> _Exercise task a_:
Answer these questions about the flood article, one per line:
(i) Which leisure center is excluded from the free use of showers?
(ii) Which water company is named among the other agencies?
(iii) Who is quoted as saying that staff are out in the communities?

> _Document passage_:
========

AGENCIES are working hard to help residents get back to normal as quickly as possible following the storm which hit the region yesterday.
Teams from North Tyneside Council are working with partner agencies on the areas most affected by the deluge of rain, supporting residents who had to be evacuated from their homes.
Among the areas worst affected were Brantwood Avenue, West Monkseaton; Preston Village; Rocket Way, Forest Hall; and Chicken Road, Wallsend.
Staff have been able to advise people about repairs, help them access help from other agencies, including Northumbrian Water, and give them practical support.
All the council’s cleansing teams and resources have been diverted to the clean-up operation.
And a centre has been set up to handle calls and ensure that those who need help get it as quickly as possible.
In addition, council officers are visiting every building affected by the flooding – including schools, libraries and leisure centres – to assess the damage and begin work to get them re-opened to the public as soon as possible.
The council is allowing the free use of showers at all its leisure centres – except Marden Bridge – for anyone to use if they are without hot water or unable to get into their homes.
And it has pledged to collect damage furniture and belongings from flooded homes free of charge – but residents are being reminded that they must check with insurance companies before disposing of any items.
Mayor Linda Arkley said: “Our staff are out in the communities making sure everyone who needs help gets it and doing a great job.
“They are supporting people who have gone through so much in the last few hours.
“People who have been frightened to watch the floodwater invade their homes, families who have lost their personal belongings and so many people who now wondering where to start as they try to rebuild their lives.
“We are doing whatever we can to help. Providing practical help and information as well as emotional help – including offering people the chance to use our showers if they have no hot water and confirming that we will be collecting the flood damaged furniture free of charge.
“We’ll continue to work with our communities and our partners to do whatever is needed to support the people of North Tyneside through this experience.”
The council is also reminding the public of what they should do if their home is flooded.

========

> _Exercise task b_: In the rows below, repeat everything from the row containing "Click the lightning" down to the last row. Change "lightning icon" to "bolt icon", keep everything else the same, and leave out the pictures.

========

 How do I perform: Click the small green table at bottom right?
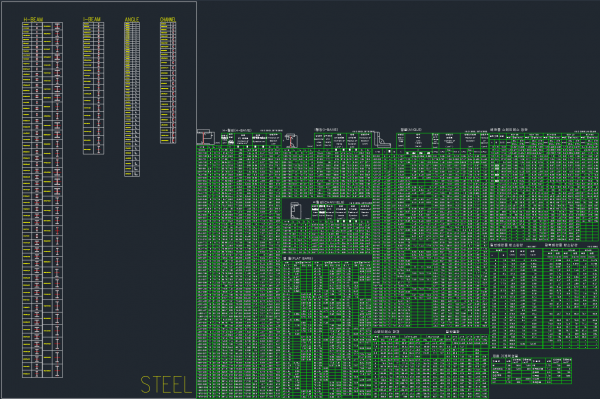[x=532, y=371]
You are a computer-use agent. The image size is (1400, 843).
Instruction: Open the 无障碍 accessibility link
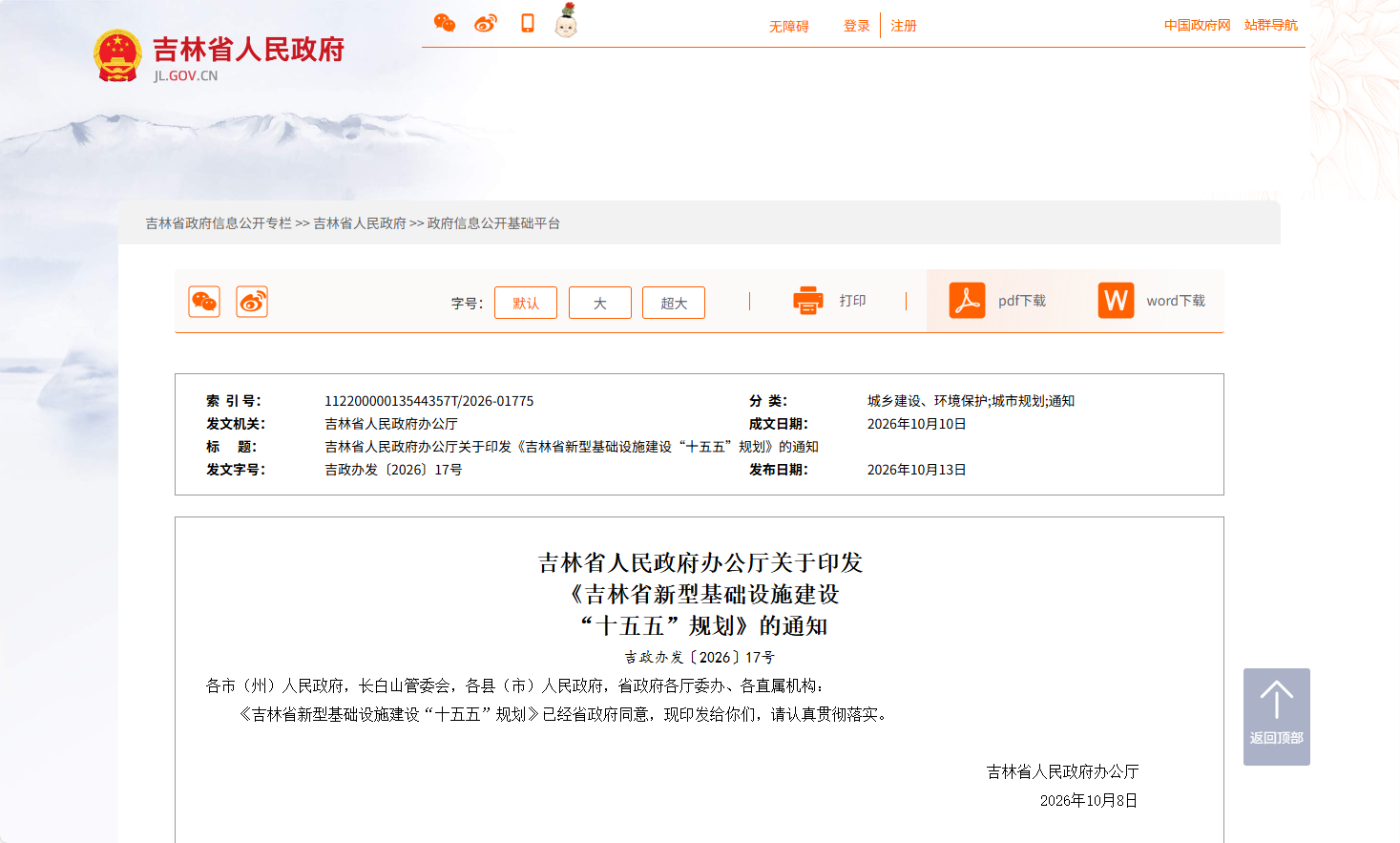[x=789, y=27]
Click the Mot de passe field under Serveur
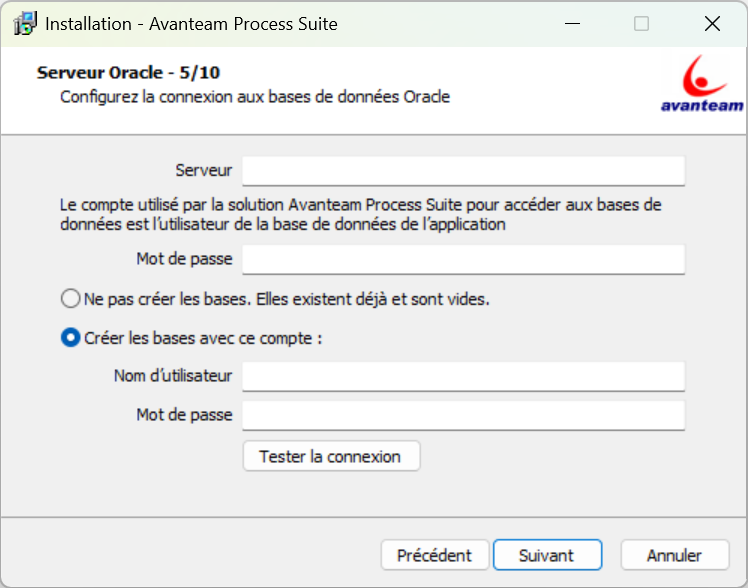This screenshot has width=748, height=588. point(463,260)
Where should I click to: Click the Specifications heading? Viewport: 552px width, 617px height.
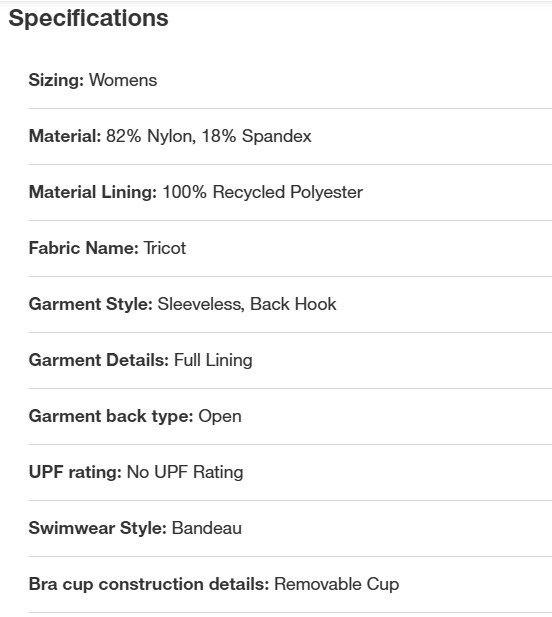(89, 18)
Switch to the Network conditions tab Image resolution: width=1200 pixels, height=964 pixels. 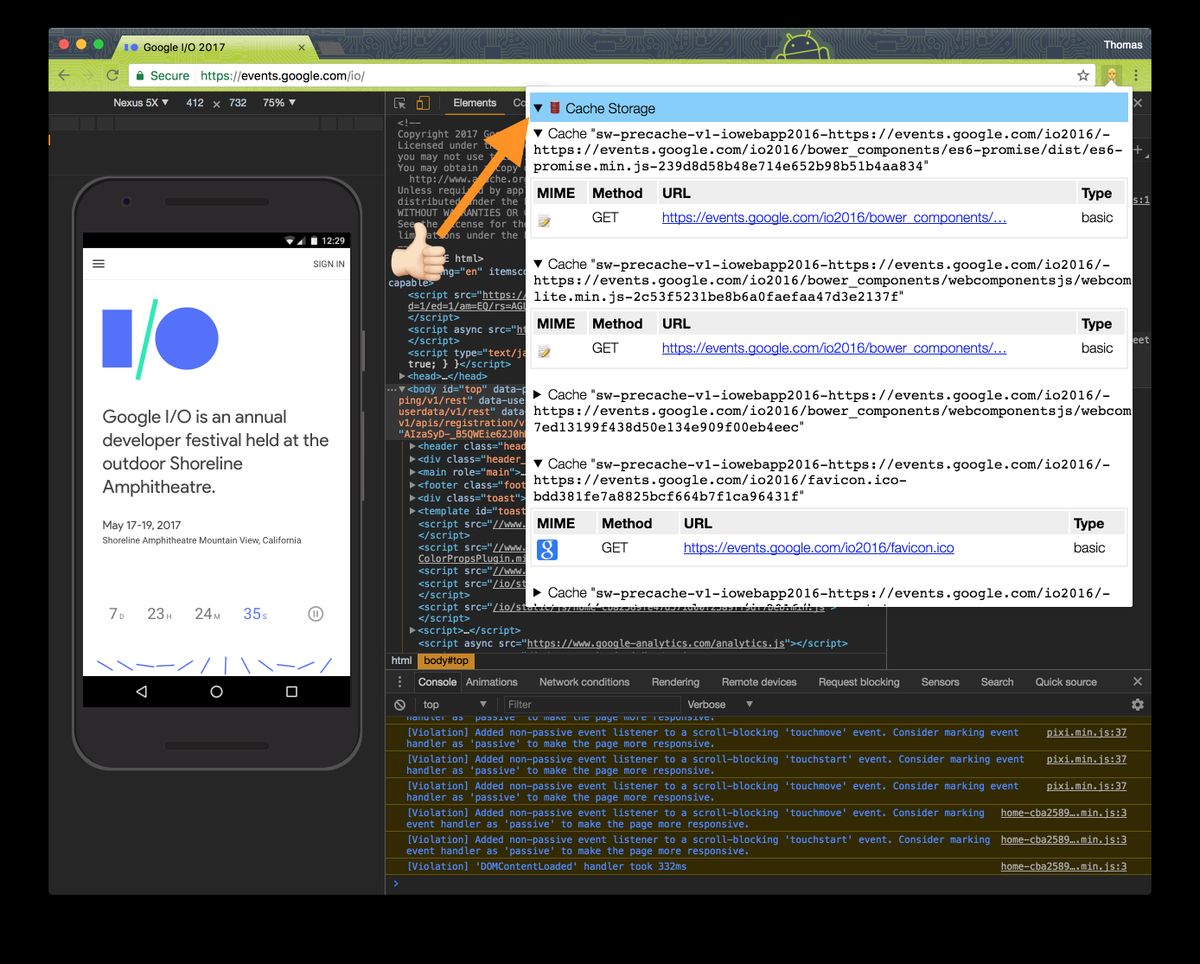[584, 682]
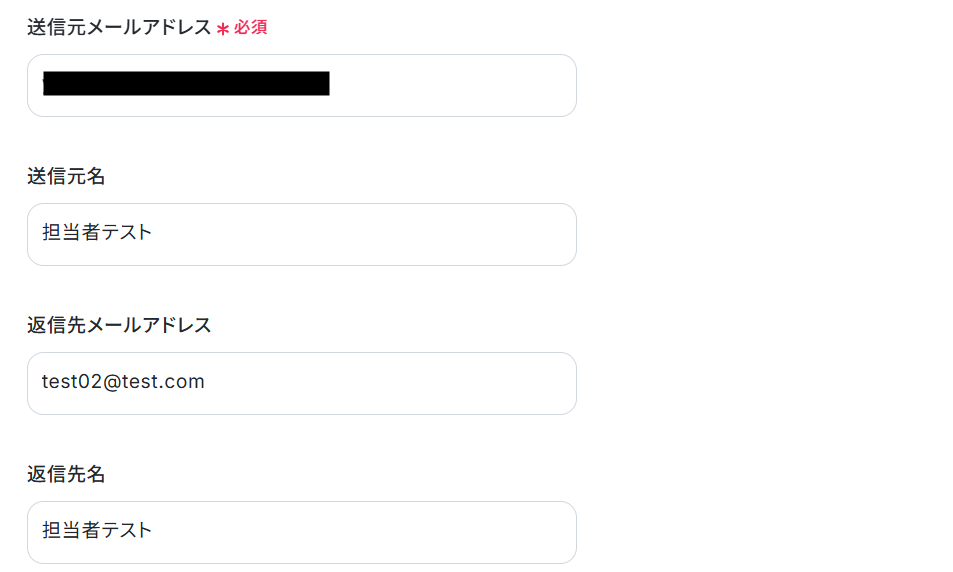Image resolution: width=953 pixels, height=572 pixels.
Task: Click 担当者テスト text in 返信先名 field
Action: [x=97, y=530]
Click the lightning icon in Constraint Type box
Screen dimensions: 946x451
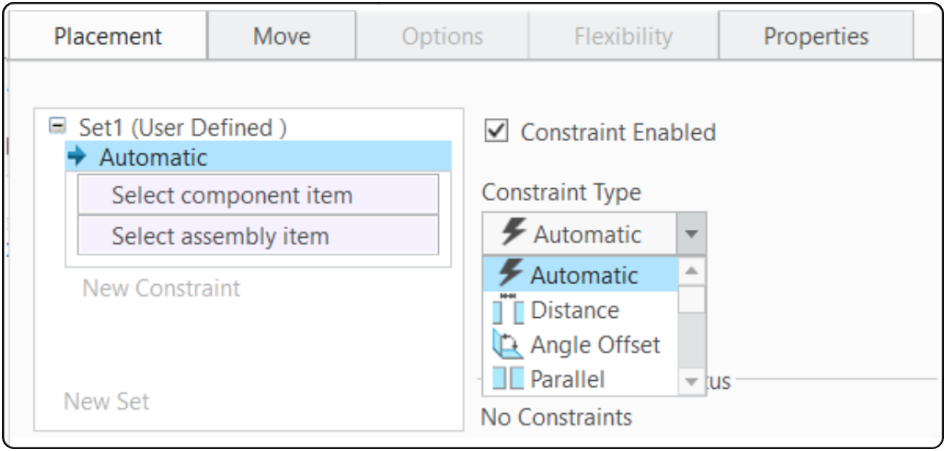tap(513, 233)
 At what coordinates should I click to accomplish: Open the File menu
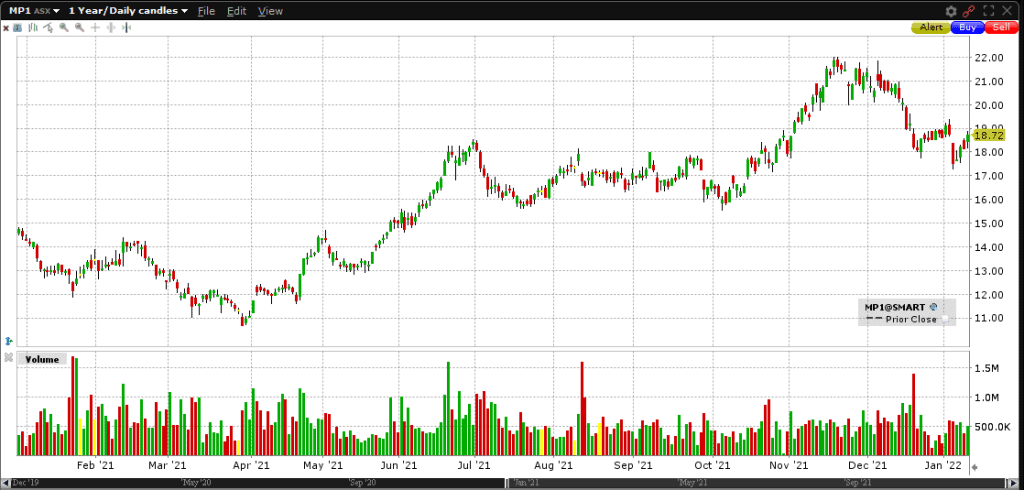tap(206, 11)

========

> _Exercise result a_:
(i) Marden Bridge
(ii) Northumbrian Water
(iii) Mayor Linda Arkley

> _Exercise result b_:
Click the bolt icon in Constraint Type box
Screen dimensions: 946x451
tap(513, 233)
 At what coordinates should I click to accomplish: Open the File menu
tap(206, 11)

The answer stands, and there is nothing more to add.